-------- Brano di riferimento --------

Ha evidenziato che un recupero di € 24.000 circa comporta un esborso rilevante e svuota di significato la ratio del trattamento provvisorio che è la tutela del pensionato, ribadendo il pregiudizio sofferto dalla ricorrente per le trattenute effettuate sulla pensione.
Ha riconfermato, pertanto, la richiesta cautelare di sospensiva delle trattenute e la richiesta di annullamento del provvedimento di recupero indebito, con condanna dell’INPDAP alla restituzione di quanto già trattenuto, oltre gli accessori di legge.
All’esito della camera di consiglio del 21 settembre 2011, l’istanza di sospensione dell’efficacia del gravato provvedimento di recupero è stata accolta con ordinanza n. 78/11/M.
In data 15 marzo 2012 - a seguito dell’intervenuta soppressione dell’INPDAP disposta dall’art. 21, comma 1, del decreto legge 6 dicembre 2011, n. 201, convertito, con modificazioni, in legge 22 dicembre 2011, n. 214, con conseguente attribuzione delle relative funzioni in materia pensionistica all’INPS e subentro di quest’ultimo nei rapporti attivi e passivi dell’Ente soppresso – il ricorso introduttivo del giudizio è stato notificato in riassunzione nei confronti dell’INPS – Gestione ex INPDAP – Sede Provinciale di OMISSIS .
L’INPS si è poi costituito in giudizio con memoria depositata il 29 marzo 2012 nella quale, nel riportarsi integralmente all’atto di costituzione in giudizio già depositato dall’INPDAP, si contrasta l’interpretazione giurisprudenziale che non consentendo il recupero dell’indebito pensionistico, sostanzialmente, disconosce il contenuto precettivo degli artt. 162 e 206 del d.P.R. n. 1092/1973.

-------- Voci elencate --------

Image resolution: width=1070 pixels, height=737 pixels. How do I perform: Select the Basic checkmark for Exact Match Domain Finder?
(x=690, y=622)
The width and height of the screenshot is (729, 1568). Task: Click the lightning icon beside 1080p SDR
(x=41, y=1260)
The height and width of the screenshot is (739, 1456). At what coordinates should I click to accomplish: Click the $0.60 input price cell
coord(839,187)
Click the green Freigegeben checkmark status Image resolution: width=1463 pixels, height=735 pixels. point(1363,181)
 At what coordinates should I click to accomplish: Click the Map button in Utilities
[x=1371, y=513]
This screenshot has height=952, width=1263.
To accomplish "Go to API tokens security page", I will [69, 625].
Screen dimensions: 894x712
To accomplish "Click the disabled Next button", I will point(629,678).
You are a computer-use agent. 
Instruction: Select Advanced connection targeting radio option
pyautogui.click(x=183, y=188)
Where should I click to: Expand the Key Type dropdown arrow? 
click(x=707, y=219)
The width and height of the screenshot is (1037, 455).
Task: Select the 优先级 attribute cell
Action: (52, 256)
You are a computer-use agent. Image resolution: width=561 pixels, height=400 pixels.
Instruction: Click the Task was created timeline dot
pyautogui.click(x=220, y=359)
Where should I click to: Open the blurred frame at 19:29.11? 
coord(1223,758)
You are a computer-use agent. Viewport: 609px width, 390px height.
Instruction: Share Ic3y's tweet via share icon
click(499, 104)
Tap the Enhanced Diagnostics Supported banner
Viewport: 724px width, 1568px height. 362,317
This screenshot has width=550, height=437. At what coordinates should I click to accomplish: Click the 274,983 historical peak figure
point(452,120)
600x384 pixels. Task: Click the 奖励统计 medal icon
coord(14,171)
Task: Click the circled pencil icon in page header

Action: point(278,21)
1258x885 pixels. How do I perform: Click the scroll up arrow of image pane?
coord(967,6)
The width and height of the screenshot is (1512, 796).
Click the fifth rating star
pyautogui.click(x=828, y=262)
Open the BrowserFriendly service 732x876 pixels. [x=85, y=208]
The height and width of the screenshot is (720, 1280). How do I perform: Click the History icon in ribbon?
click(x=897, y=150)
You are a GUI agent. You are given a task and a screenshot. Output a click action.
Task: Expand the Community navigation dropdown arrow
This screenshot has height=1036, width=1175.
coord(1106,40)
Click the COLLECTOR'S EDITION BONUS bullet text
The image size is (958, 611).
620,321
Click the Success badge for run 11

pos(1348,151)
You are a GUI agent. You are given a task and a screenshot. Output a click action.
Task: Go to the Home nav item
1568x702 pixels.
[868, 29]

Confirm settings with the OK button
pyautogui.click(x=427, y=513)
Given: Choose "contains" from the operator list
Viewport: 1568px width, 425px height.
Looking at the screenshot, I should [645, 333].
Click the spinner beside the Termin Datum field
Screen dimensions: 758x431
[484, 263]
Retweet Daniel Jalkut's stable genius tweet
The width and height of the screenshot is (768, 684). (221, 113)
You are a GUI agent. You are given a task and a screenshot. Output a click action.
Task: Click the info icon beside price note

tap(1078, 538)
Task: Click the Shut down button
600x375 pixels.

--------

#### Esercizi proposti
1. Elenca tutte le date di calendario che compaiono nel brano.
2. Rispondi alle seguenti domande in base al brano.
(a) A quanto ammonta circa il recupero contestato?
(b) Con quale ordinanza è stata accolta l'istanza di sospensione dell'efficacia del provvedimento di recupero?
(c) Quali articoli del d.P.R. n. 1092/1973 sono citati nella memoria dell'INPS?
3. Ripeti fedelmente la parte del brano che si apre con le parole "Ha evidenziato che" e si chiude con "ordinanza n. 78/11/M.".
Il materiale non ha alcun legame con il brano.

#### Soluzioni
1.
21 settembre 2011
15 marzo 2012
6 dicembre 2011
22 dicembre 2011
29 marzo 2012

2.
(a) Circa € 24.000.
(b) Con l'ordinanza n. 78/11/M.
(c) Gli articoli 162 e 206.

3.
Ha evidenziato che un recupero di € 24.000 circa comporta un esborso rilevante e svuota di significato la ratio del trattamento provvisorio che è la tutela del pensionato, ribadendo il pregiudizio sofferto dalla ricorrente per le trattenute effettuate sulla pensione.
Ha riconfermato, pertanto, la richiesta cautelare di sospensiva delle trattenute e la richiesta di annullamento del provvedimento di recupero indebito, con condanna dell’INPDAP alla restituzione di quanto già trattenuto, oltre gli accessori di legge.
All’esito della camera di consiglio del 21 settembre 2011, l’istanza di sospensione dell’efficacia del gravato provvedimento di recupero è stata accolta con ordinanza n. 78/11/M.